Work instruction
Everything from the line with "You are a computer-use" down to the line with "Screen dimensions: 944x526" below must be printed exactly, those two lines included. Exclude pictures.

Data shown
····················

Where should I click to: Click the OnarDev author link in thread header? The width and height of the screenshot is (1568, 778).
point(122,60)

····················

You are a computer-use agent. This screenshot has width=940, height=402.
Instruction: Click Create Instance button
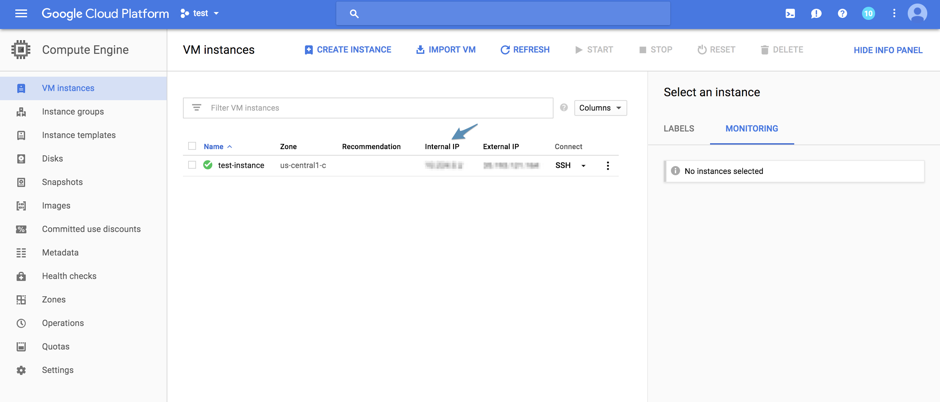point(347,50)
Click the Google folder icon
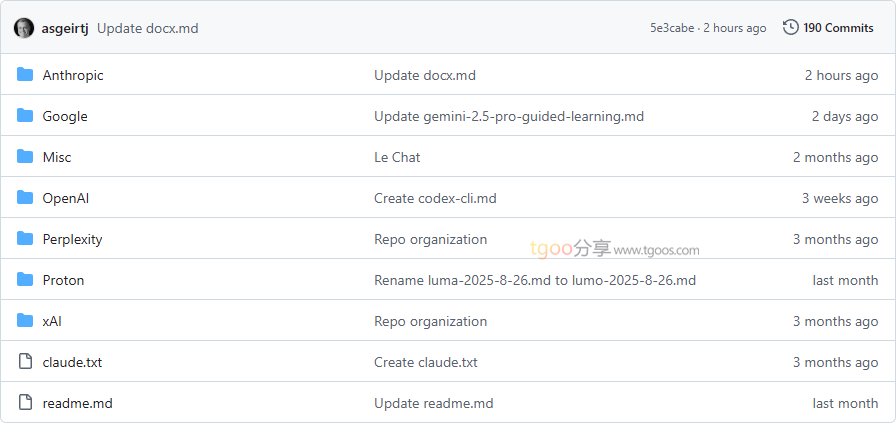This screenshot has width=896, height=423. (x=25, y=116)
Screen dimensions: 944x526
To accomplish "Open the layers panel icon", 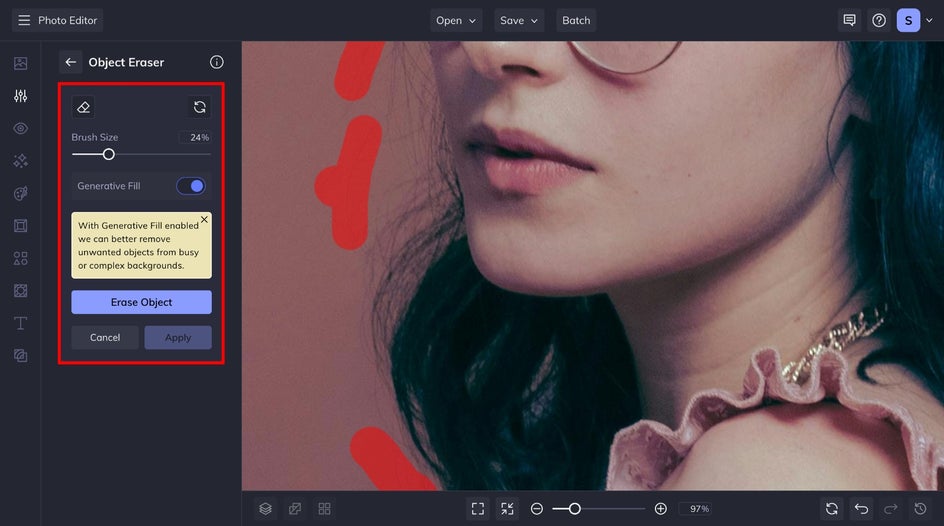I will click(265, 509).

····················

Problem solution
You are a computer-use agent. This screenshot has width=940, height=402.
Instruction: Click Create Instance button
point(347,50)
Click the Google folder icon
This screenshot has width=896, height=423. (x=25, y=116)
Screen dimensions: 944x526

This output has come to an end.